The working group chaired by Charlie Battaglia, who, of course, we all know, identified what it called a "bare bones" need to prepare VA medical centers, and it said "bare bones" was $248 million. The administration asked them to try again, and so they did, and they cut it to $77 million, and out of that you got $2 million. So let the record reflect that.

I thank all of you very much. I appreciate you taking the time to be here.

Mr. MCCLAIN. Thank you, Mr. Chairman.

Chairman ROCKEFELLER. Our second panel represents the major veterans service organizations.

First, we have Jim Fischl, who is director of the National Veterans Affairs and Rehabilitation Commission for the American Legion.

If we could have order, I would appreciate it very much.

Second, we have Joe Violante, national legislative director of Disabled American Veterans.

Also, David Tucker, senior associate legislative director, Paralyzed Veterans of America.

Finally, Dennis Cullinan, who is director of the National Legislative Service, VFW.
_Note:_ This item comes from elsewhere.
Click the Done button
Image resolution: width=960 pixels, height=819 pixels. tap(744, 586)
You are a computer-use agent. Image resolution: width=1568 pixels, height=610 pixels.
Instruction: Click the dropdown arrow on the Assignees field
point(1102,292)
So we welcome you all and hope that you will keep your statements to 5 minutes. Obviously, your testimony is part of the record.

Mr. Cullinan, we will start with you.

STATEMENT OF DENNIS CULLINAN, DIRECTOR, NATIONAL LEGISLATIVE SERVICE, VETERANS OF FOREIGN WARS

Mr. CULLINAN. Thank you very much, Mr. Chairman.

On behalf of the men and women of the Veterans of Foreign Wars of the United States and our Ladies Auxiliary, I wish to express our sincere appreciation for inviting us to testify here today. The activities of this committee are paramount to the proper and timely provision of care, benefits and services to this Nation's veterans by VA. Today's extensive legislative hearing reflects yet another example of your long and proud tradition of service to this Nation's defenders in a strong, directed and bipartisan manner.

I will begin our testimony with S. 984, the Veterans' Road to Health Care Act of 2001. The VFW supports this measure in that it would ensure access to care for nonservice-connected veterans needing VA care and bring the VA rate into conformance with Federal mileage standards. These adjustments are clearly the right thing to do for our veterans.

Next, S. 1408. The VFW strongly supports the Veterans' Copayment Adjustment Act. This bill amends veterans' health care program provisions to conform income thresholds for copayment for outpatient medications to those in effect for hospital and nursing home care and medical treatment. Viewed by the VFW as being essential toward providing access to low-income veterans to VA medications, it is supported by VFW Resolution 635, calling for equity in VA health care copayments. I would also note here that the VFW did send a letter to Secretary Principi calling for just this action.

Next, 1517. The VFW supports the Montgomery GI Bill Improvements Act. This bill acts upon the long-sought VFW objective of amending the basic educational assistance provisions of the GI bill to eliminate the pay reduction currently required of a service member as a precondition of participation.

Next under consideration, S. 1561. We are supportive of this bill to strengthen the preparedness of health care providers within the Department of Veterans Affairs and community-based hospitals to respond to bioterrorism. We strongly recommend, however, that $250 million be authorized, the bare-bones level, for this purpose, in place of the $2 million specified in this bill.